Set shortly before the conquest of space, in the mid-1950s, The Iron Giant, released in 1999, takes up the theme of the Cold War to give it a mythological dimension. A nuclear missile launched on a small town symbolically baptized Rockwell is a reminder of a time when the fear of a possible apocalypse was very present in people’s heads.

Directed by Brad Bird, who also signed the films Ratatouille and The Incredibles at Pixar and worked briefly on The Simpsons, this animated feature freely adapts a children’s book by British poet Ted Hughes. The tone of the film is however hardly literary and is rather reminiscent of E.T., the extra-terrestrial, by Steven Spielberg.

Hogarth, a 9-year-old boy raised by his single mother, finds, saves and protects a giant robot that has fallen from the sky and educates it with his comic book collection. The scenario sins by a sometimes excessive sentimentality, but the quality of the animation, whether for the action scenes or the faces of the characters, corresponds so well to the story that this sentimentality becomes secondary.

Sophistication

Gifted with an insatiable appetite for all things steel and a remarkable dexterity in reuniting the scattered parts of his body, the metal giant emerges as an icon crafted to perfection. Although Brad Bird seems to have immersed himself, during the preparation of his film, in the Superman cartoons of the 1940s, as well as in the Japanese disaster films of the 1960s like Godzilla, The Iron Giant remains of great visual homogeneity. . It looks like an animated remake of The Day the Earth Stood Still, by Robert Wise (1951).

An impression made even more tangible by the poster of Forbidden Planet (Forbidden Planet, Fred McLeod Wilcox, 1956) that the young Hogarth hung on his wall, the advertisements copied on the model of those of the 1950s that he looks at television, or the cartoon of the Ministry of Defense, invented from scratch, where schoolchildren are explained what to do in the event of a nuclear accident.

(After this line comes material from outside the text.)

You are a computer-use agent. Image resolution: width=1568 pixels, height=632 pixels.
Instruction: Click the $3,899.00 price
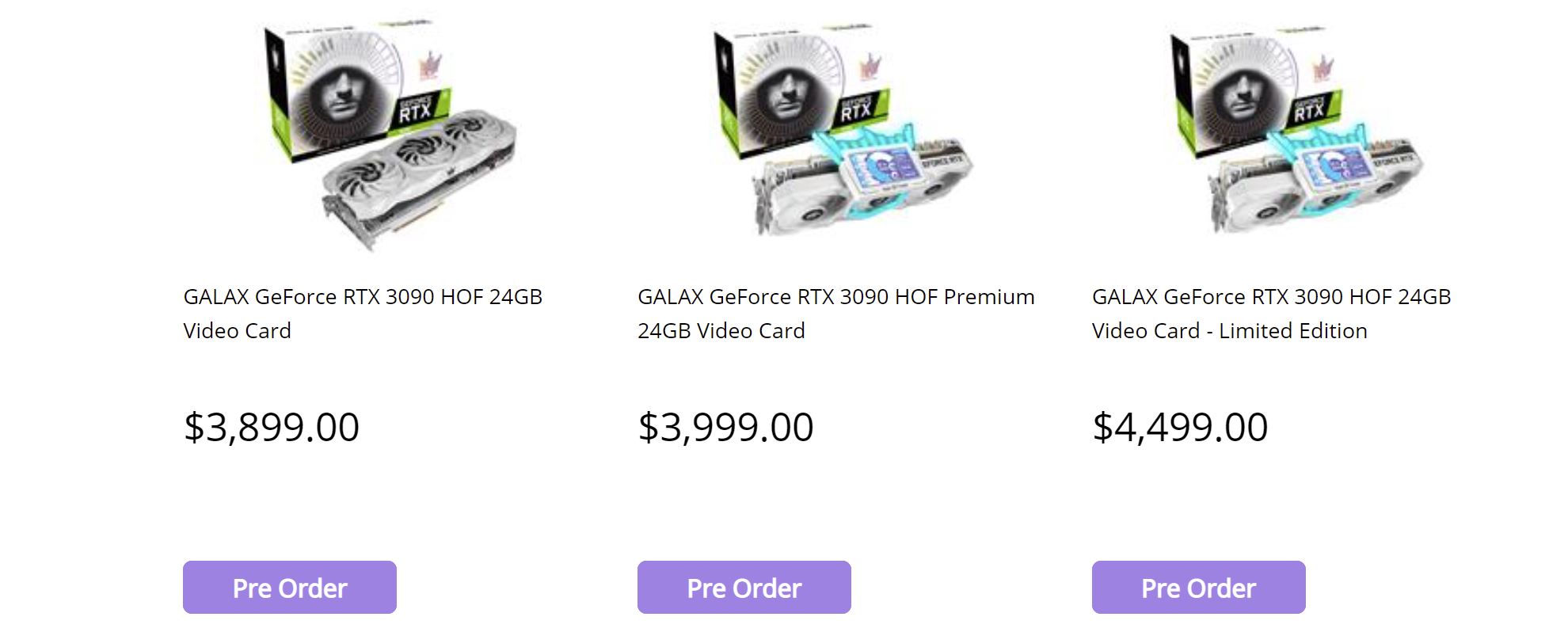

Both stylized and detailed, classic and jazzy, The Iron Giant seems to take over from the animation studios of Disney or Warner who had their credits cut in the late 1950s. The music has the high quality of not not be syrupy and Brad Bird never falls into too easy nostalgia. This restraint and sophistication allow the Iron Giant to rise very high in the landscape of animated cinema. Public and critical failure on its theatrical release, revived by its passage on DVD, it is now a cult film.